Two months after that playoff run, as the entire sports world looked on, Kevin Durant left to play with the point guard Westbrook had been mocking. Then Westbrook came back the following year, looked incredible, and won the NBA MVP—before, of course, losing a one-sided playoff series to James Harden, the MVP runner-up. That series ended with Westbrook spinning out of control and launching 18 threes in a closeout game. Again, the Westbrook rhythm is undefeated.
All of this is to say that since throttling the Warriors 10 days ago, the Thunder have lost three very winnable games—to the Pistons, Mavs, and Magic—and now sit at 8–12 in ninth place in the West. And given the history here, now is probably a good time to buy some Thunder stock for the next few weeks. OKC has serious issues and so does Westbrook, but he's not going down this easily. So that's where we start.
First, let's discuss the MVP. I voted for Westbrook to win it last season, and I've noticed a disturbing trend emerging early on this year. As the Thunder have stumbled out of the gate, a number of Harden supporters have come out of the woodwork thumping their chest, trying to convince you that the first quarter of the new year proves that everyone got it wrong when they gave the MVP to Westbrook last year. Do not listen to these people.
It's true that Harden has been unbelievable in Houston this year. While Westbrook has struggled, the Rockets just went 13–1 through November and Harden averaged 34.9 PPG to go with 10.1 APG. It's also true that supposedly overmatched OKC cast-offs like Victor Oladipo and Domantas Sabonis are thriving in a system that affords them more freedom, and all this is happening while supposed stars like Carmelo Anthony and Paul George struggle to find their footing next to Westbrook. You know what else is true? This year is not last year.
If last year's MVP were given to the player who's literally creating the most value, Steph Curry should've won. If we were giving it to the best player, LeBron James should've won. If we were giving it to the player with the best numbers, Harden or Westbrook should've won.
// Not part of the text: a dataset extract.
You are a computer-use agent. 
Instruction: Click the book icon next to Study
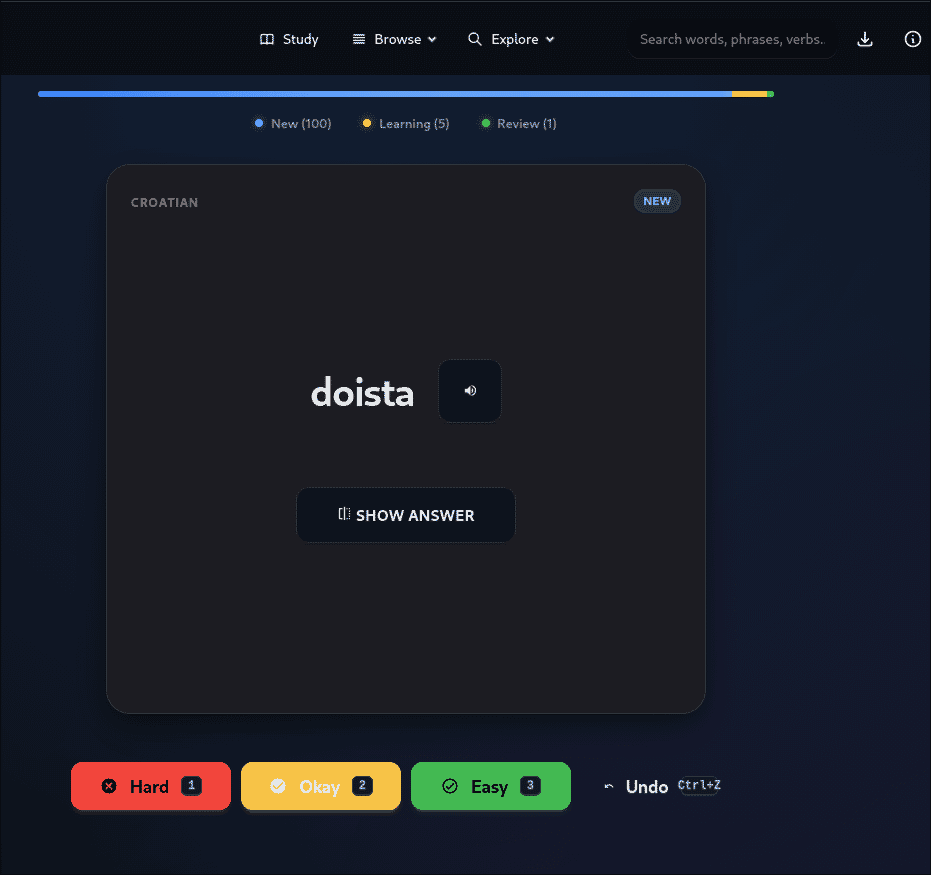tap(267, 39)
Kawhi Leonard might have been the candidate who did the best job approximating elite value in all three categories—statistics, value, talent in a vacuum—but his number tailed off down the stretch. Harden's did, too. LeBron stopped playing defense for two months. Curry was penalized for an uneven start and a loaded Warriors roster. And in a race for a regular season award, Westbrook was having out-of-body experiences at least once a week for the final two months.
One night it was 57, 13, and 11 with a mind-blowing game-tying three before beating the Magic in overtime. Another it was 37, 13, and 10 against the Mavericks, including 12 of the final 14 points and another game-winner. In the final two weeks of the season, he put up 45 points, 10 rebounds and nine assists in a three-point win against the Grizzlies. Then it was 50 points, 16 rebounds, and 10 assists, with yet another game-winner to clinch the sixth-seed and eliminate the Nuggets from the playoffs. The value of the triple doubles was overblown and the rebound-padding was corny, but don't let critics pretend that Westbrook's season was anything less than legendary. Watch this clip. It would've been petty and pedantic to vote for anyone but Westbrook.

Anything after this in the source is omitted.